I tested this recipe with a “baked soda” wash which increases its alkalinity. As baking soda (sodium bicarbonate) is heated, it undergoes a chemical reaction, forming sodium carbonate. The pretzels have better flavor and color than if I used an egg wash, but it’s still not the same as lye – which is the real deal.
That said, lye can be highly dangerous if used in the home. You can purchase the food grade variety on Amazon, but caution MUST be taken since it is considered a Hazardous ingredient as noted in this document among a slew of others.
While I’m sure someday I’ll probably try making Homemade Pretzels with lye, for now I prefer to stick to the safer alkali, baking soda.
Here’s the recipe I hope you’ll give it a try.
Homemade Soft Pretzels
- 2 Tbsp. plus 1 1/3 cups warm water
- 1 pkg. active dry yeast
- 1/3 cup packed light brown sugar
- 5 cups all-purpose flour, plus more for kneading
- 1 tsp. sea salt or kosher salt, plus more for sprinkling
- Unsalted butter, for the pans
- 1/2 cup baking soda
- In the bowl of an electric mixer, combine 2 tablespoons warm water with the yeast and stir by hand until the yeast is dissolved.
- Stir in the remaining 1 1/3 cups warm water and brown sugar.

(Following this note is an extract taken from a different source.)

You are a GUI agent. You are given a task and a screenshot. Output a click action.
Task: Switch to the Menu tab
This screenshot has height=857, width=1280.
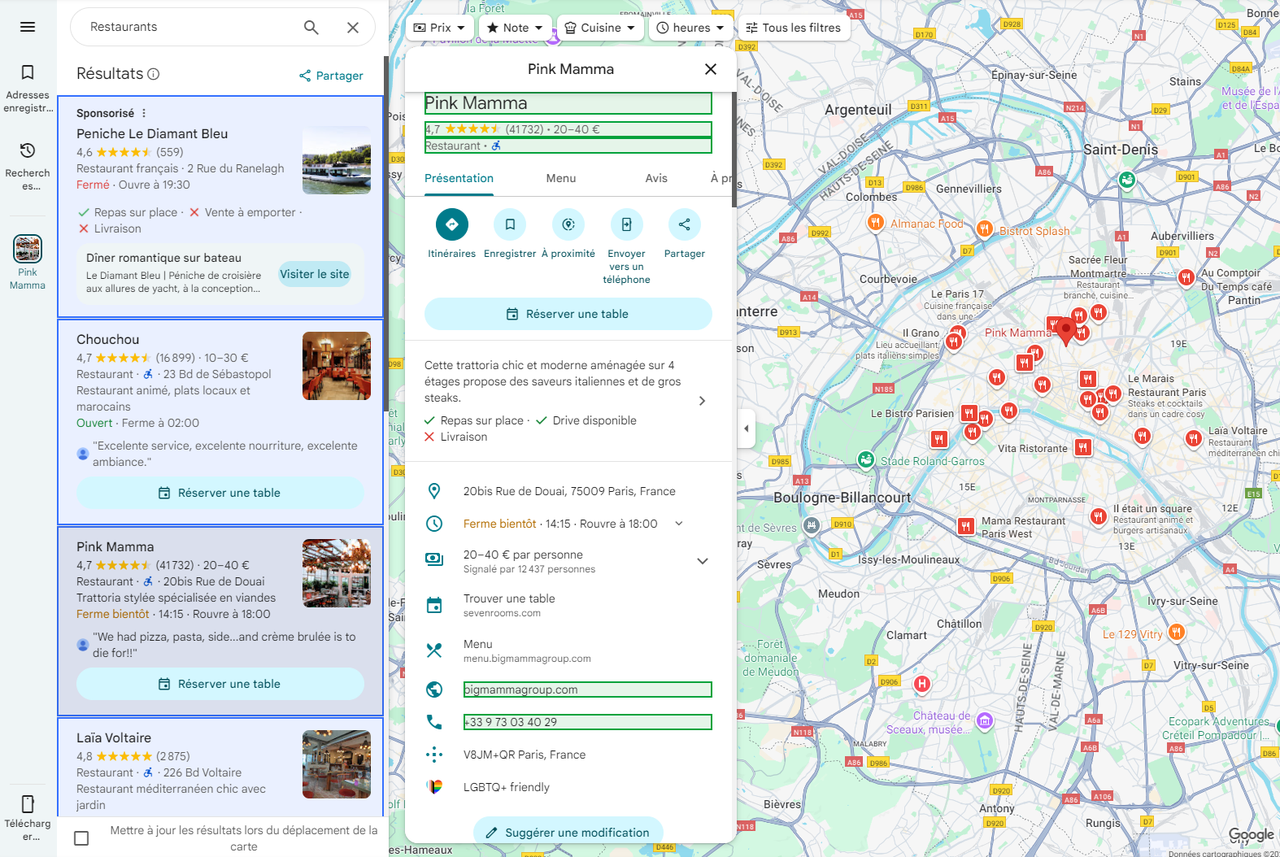pyautogui.click(x=560, y=178)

- Fit the mixer with the dough hook and set the bowl on it. Mix on medium-low speed, gradually adding the flour and salt. Continue mixing until the dough forms a ball. (This can be done by hand as well)
- Turn the dough out onto a lightly floured work surface and knead it until it is smooth, about 5 minutes
- Heat oven to 475F degrees. Butter baking sheets.
- Combine 2 quarts water and baking soda in a stockpot, and bring to a boil.
- Cut dough into golf ball size pieces. Shape into buns, logs or pretzel twists.
- Drop the pretzels, a few at a time, into the boiling water and cook for 30 seconds. Remove with a slotted spoon and place them on the prepared baking sheets. Sprinkle with sea salt. Repeat with remaining dough.
- When all the pretzels have been boiled and salted, bake them for 8-10 minutes or until golden brown. Serve warm or at room temperature.
* Note: Storing in a zip-lock baggie will cause pretzels to become soggy. Leave out or in a cool oven to maintain their crusty exterior.